BJJ as a Cannabis-Tolerant Combat Sport
Brazilian jiu-jitsu's relationship with cannabis is structurally different from boxing or wrestling. Three factors matter:
- Training-tier dominance. The vast majority of BJJ practitioners train recreationally or for competition without ever entering a drug-tested promotion. The cultural openness about cannabis reflects this large untested tier.
- Pre-existing creativity-and-technique culture. BJJ rewards continuous experimentation with positions, transitions, and submission setups. The discipline's culture has historically been more open about cannabis than most stand-up combat sports for reasons internal to the discipline's training rhythm.

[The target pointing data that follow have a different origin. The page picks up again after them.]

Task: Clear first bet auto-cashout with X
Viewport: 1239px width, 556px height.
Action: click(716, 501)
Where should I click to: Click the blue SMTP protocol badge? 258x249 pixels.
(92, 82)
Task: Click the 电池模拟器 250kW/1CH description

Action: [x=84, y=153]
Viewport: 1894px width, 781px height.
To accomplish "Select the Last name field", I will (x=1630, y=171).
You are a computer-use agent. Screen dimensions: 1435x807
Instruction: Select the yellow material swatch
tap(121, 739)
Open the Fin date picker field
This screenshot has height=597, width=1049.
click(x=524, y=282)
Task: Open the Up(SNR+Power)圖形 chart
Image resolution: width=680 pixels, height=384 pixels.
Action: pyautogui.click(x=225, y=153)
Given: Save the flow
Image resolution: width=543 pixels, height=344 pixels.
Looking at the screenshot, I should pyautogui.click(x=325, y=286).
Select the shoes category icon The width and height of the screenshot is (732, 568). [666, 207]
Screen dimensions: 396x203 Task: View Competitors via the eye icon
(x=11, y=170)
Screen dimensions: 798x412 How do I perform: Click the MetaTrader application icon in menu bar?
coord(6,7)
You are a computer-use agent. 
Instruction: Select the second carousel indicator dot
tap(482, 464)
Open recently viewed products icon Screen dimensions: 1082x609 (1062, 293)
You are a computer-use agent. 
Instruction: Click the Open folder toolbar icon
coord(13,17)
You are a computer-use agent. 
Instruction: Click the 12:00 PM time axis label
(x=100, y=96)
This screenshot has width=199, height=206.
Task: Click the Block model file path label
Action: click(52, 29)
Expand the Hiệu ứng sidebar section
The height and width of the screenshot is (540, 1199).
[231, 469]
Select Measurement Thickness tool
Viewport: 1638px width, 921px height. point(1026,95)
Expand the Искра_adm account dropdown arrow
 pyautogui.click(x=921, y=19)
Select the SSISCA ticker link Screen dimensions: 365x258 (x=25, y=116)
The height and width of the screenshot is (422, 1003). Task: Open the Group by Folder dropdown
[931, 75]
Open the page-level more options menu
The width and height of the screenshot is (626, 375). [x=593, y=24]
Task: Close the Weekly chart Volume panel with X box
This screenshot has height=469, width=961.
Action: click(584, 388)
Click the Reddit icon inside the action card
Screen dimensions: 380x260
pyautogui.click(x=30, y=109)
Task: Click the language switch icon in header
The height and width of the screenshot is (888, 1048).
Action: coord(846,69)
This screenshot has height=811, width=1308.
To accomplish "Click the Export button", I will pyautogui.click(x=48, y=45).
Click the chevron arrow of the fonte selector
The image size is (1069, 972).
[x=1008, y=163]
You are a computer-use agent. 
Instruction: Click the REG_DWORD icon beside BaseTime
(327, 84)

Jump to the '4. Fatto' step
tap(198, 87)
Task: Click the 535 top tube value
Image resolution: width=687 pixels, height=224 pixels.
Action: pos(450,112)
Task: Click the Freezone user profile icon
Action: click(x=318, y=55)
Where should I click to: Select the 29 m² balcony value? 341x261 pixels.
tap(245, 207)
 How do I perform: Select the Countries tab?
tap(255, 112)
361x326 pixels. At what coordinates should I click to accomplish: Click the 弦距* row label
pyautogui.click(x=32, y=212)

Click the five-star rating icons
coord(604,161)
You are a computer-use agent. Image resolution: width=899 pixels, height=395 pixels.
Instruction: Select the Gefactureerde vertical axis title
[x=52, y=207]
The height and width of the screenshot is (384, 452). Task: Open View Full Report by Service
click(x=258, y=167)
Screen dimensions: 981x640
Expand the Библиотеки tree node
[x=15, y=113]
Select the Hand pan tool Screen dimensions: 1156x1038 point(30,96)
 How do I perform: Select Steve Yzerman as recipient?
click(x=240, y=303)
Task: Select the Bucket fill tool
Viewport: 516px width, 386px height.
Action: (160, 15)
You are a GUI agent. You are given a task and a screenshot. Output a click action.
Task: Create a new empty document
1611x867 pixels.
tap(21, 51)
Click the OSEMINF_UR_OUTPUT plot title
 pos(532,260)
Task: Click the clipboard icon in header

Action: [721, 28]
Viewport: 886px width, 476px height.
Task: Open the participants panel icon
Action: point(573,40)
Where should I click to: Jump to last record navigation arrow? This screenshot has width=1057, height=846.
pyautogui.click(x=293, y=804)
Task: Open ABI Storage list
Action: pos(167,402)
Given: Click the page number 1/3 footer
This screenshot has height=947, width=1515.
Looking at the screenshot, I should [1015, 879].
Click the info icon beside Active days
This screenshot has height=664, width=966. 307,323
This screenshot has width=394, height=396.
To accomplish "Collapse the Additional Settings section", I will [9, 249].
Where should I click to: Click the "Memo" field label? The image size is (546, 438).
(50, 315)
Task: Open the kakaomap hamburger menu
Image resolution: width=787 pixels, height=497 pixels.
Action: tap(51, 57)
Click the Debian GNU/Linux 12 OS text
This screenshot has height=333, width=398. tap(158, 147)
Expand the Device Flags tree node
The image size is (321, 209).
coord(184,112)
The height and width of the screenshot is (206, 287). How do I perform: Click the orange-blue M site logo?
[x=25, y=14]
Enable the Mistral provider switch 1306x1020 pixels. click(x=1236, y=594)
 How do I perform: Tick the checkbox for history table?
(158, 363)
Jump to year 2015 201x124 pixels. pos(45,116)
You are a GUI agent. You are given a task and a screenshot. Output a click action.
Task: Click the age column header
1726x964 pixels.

- Geographic clustering. 10th Planet is headquartered in Los Angeles; the affiliate network spread first through Pacific-coast cannabis-permissive jurisdictions; the broader BJJ academy network in the U.S. concentrates in California, Colorado, the Pacific Northwest, and the Northeast — all overlapping with cannabis-legal states.
The UFC / CSAD Context
For BJJ practitioners who cross into mixed martial arts and the UFC, the testing posture has shifted decisively in their favour since 2021. The UFC-USADA January 14, 2021 change announced that "positive tests over the threshold and decision limit for carboxy-THC… will no longer be considered a violation of the UFC Anti-Doping Policy, unless additional evidence exists that an athlete used it intentionally for performance-enhancing purposes." Effective January 1, 2024, the UFC transitioned to Combat Sports Anti-Doping (CSAD), which inherited that posture. See Combat Sports policy for the full transition.
Pure-grappling promotions (ADCC, EBI, BJJ Stars, Polaris, IBJJF tournaments) have variable and generally lighter drug-testing protocols. Most ordinary BJJ tournaments do not drug-test for cannabis at all. The combination of recreational openness, professional-grappling-event leniency, and post-2021 UFC tolerance means that BJJ practitioners face the lightest cannabis-related testing pressure of any combat-sports discipline.
The Diaz Brothers: BJJ + Cannabis + UFC
The case-record bookend on the cannabis-and-combat-sports story is the Nick Diaz September 14, 2015 NSAC suspension — a 5-year sentence (reduced to 18 months in 2016 settlement) and $165,000 fine that became the most-cited individual case in the UFC-USADA reform argument. Brother Nate Diaz publicly used a CBD vape pen at a UFC 202 (August 2016) post-fight press conference. Both Diaz brothers are accomplished BJJ practitioners; both have used the cannabis-and-combat-sports overlap as part of their public personas. Their cases sit alongside Bravo's pioneering subculture work as the documented record of cannabis's place in modern combat sports.
Where 10th Planet Sits
The 10th Planet/Bravo/Rogan ecosystem is now part of the modern athlete-cannabis cultural map at the same level as ultrarunning, the Boulder/Eugene endurance scenes, and The 420 Games. Together they constitute the durable subculture layer beneath the league-by-league policy reform — the layer where cannabis use was always openly part of the conversation, well before the CBAs caught up.